##### Records shown #####
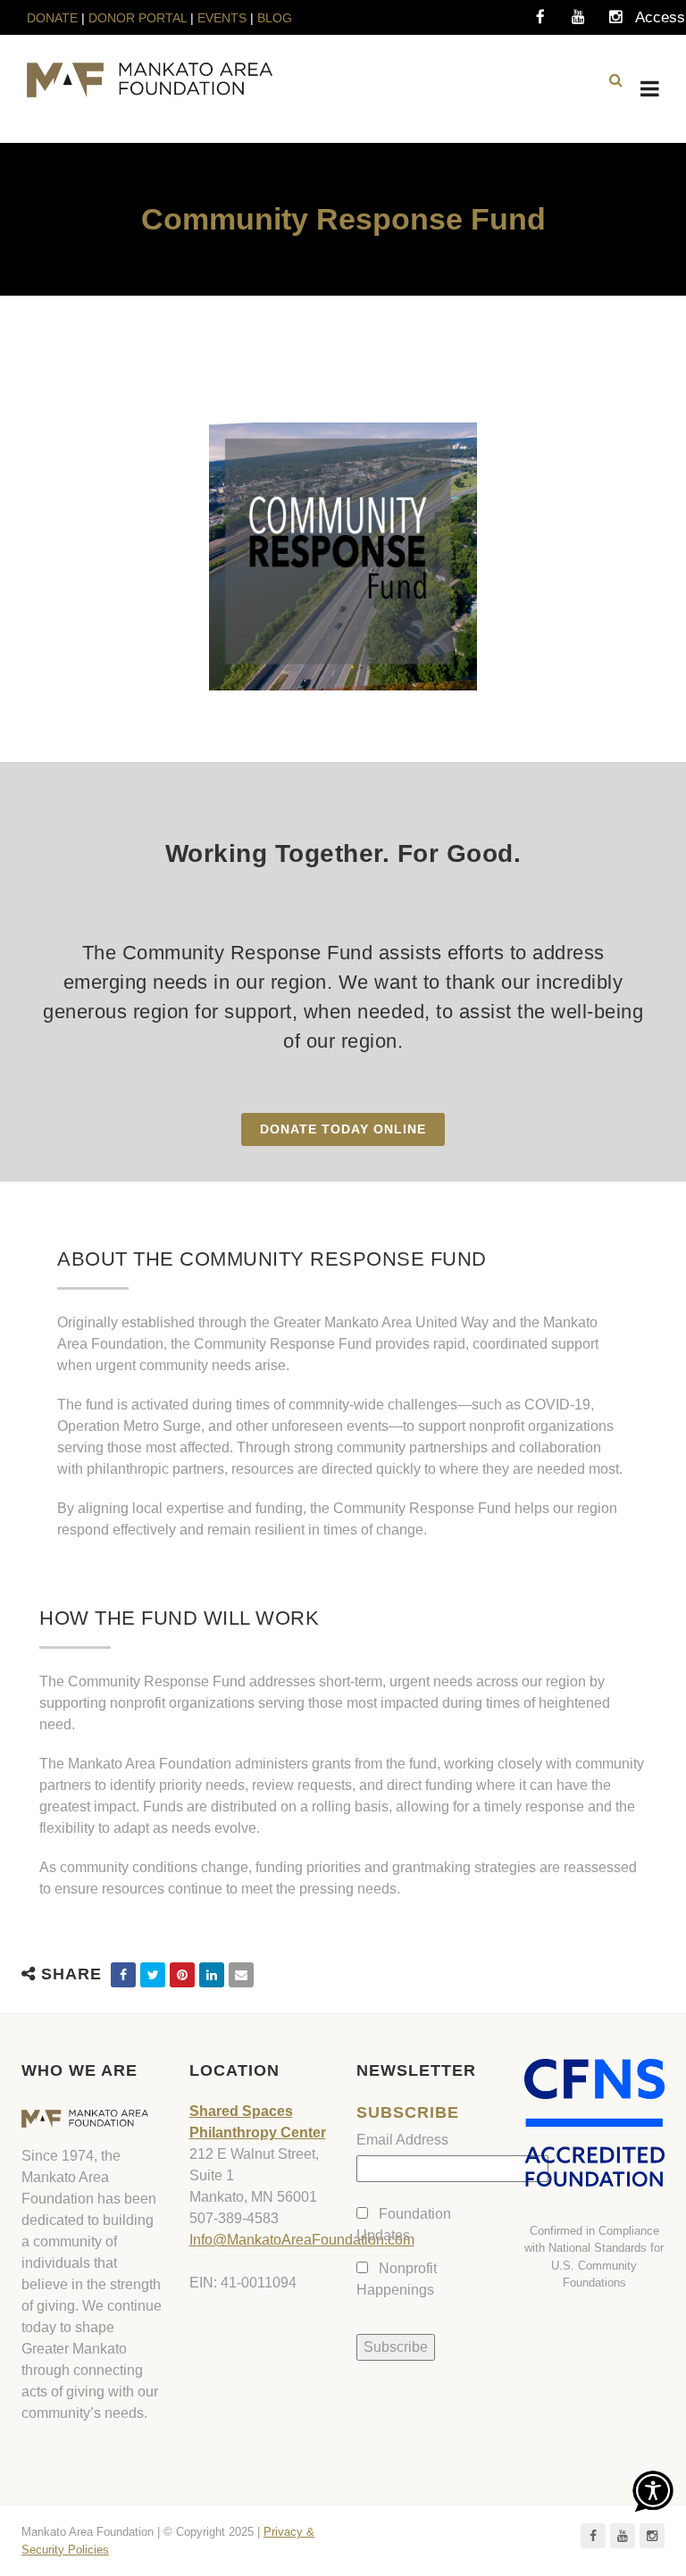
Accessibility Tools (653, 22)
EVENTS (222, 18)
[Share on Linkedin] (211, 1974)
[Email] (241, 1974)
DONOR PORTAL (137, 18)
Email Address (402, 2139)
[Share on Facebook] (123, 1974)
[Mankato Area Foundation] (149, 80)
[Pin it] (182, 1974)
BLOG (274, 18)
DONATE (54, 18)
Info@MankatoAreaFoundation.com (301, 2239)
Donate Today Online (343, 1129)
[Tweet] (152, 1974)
#####
Your goal ▸ In the records above, return precisely the line containing "[Share on Facebook] (123, 1974)" and each line that comes after it, up to the final one.

Response ▸
[Share on Facebook] (123, 1974)
[Mankato Area Foundation] (149, 80)
[Pin it] (182, 1974)
BLOG (274, 18)
DONATE (54, 18)
Info@MankatoAreaFoundation.com (301, 2239)
Donate Today Online (343, 1129)
[Tweet] (152, 1974)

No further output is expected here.